Report: Colombia Is Unprepared for Potential Influx of Chinese Companies and Funding
Despite the recent growth of exports from Colombia to China and the high-profile participation of Chinese companies in domestic development projects, the Andean nation is not ready for the potential influx of public and private investment from China that may be coming in the future, according to a new report.
The report, produced by Colombia Risk Analysis and Cifras & Conceptos, concludes that there remains a pervasive “lack of knowledge and understanding” among both government officials and business owners “around the way in which China operates,” a dynamic that could put them at a disadvantage in potential business or development deals with any Chinese firm.
“The Colombian government is unprepared for a deepening of its relationship with China from an economic, geopolitical, strategic, and oversight standpoint,” states the 47-page breakdown of the nations’ trade and business relations. “This is not simply about the current trade imbalance between the two countries or the lack of a clear, coherent, and sustained foreign policy approach from Colombia. It also relates to the way in which institutions with a control and oversight role will be challenged by issues arising from Chinese infrastructure companies, as has already been the case both in Latin America and elsewhere around the world.”
“There is a lack of knowledge and understanding about China and the way in which it conducts business amongst Colombian public officials, the business community, and the wider public.”
– Colombia Risk Analysis report
Overall, Colombia’s trade relations with China are strong. The Asian nation is Colombia’s second biggest import partner, after the United States, and data from the Observatory of Economic Complexity (OEC) shows that 8.7% of Colombia’s exports go to China. Oil makes up the majority, while agricultural products represent a growing proportion, per the OEC.

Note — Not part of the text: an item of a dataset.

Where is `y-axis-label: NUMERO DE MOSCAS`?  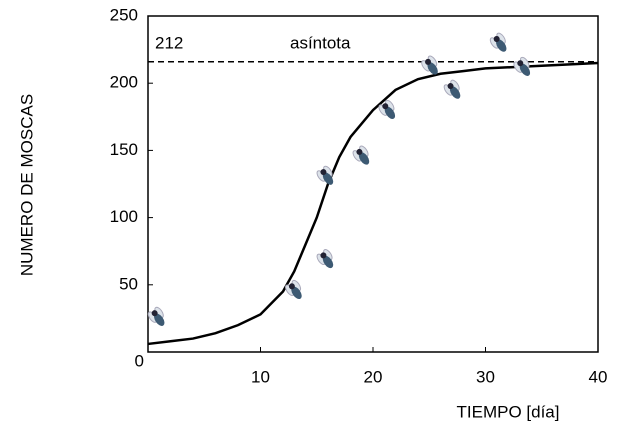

The Colombia Risk Analysis report also notes that people have a generally positive perception of the country, with two-thirds (67%) of the general population agreeing that there is a need to expand the relationship between the two countries. But the report found that ignorance remains about how Chinese companies conduct business despite rising familiarity due to their involvement in high-profile projects such as the Hidroituango dam construction and the Metro de Bogotá.
“There is a lack of knowledge and understanding about China and the way in which it conducts business amongst Colombian public officials, the business community, and the wider public,” said the report. “This includes a lack of comprehension around the way in which China operates in a rapidly changing and dynamic geopolitical landscape and how that shapes its international foreign and trade activities.”
The report notes that Colombia is not a signatory of China’s Belt and Road Initiative, a Chinese strategy that provides valuable infrastructure funding to countries but remains controversial due to allegations of “debt-trap diplomacy” in which Beijing imposes new agreements if a country cannot make repayments.
As for now, the report’s authors do not expect Colombia to begin participating in this initiative in the coming years. “It is unlikely that, under the Petro administration, Colombia will sign on to sovereign-debt-funded infrastructure projects, considering the country’s fiscal rule, institutional constraints, and impediments in Congress,” said the report. “Still, China will likely show support for Petro’s dreams of massive infrastructure projects to lift the country’s most rural areas out of poverty as a way to forge closer ties with the government.”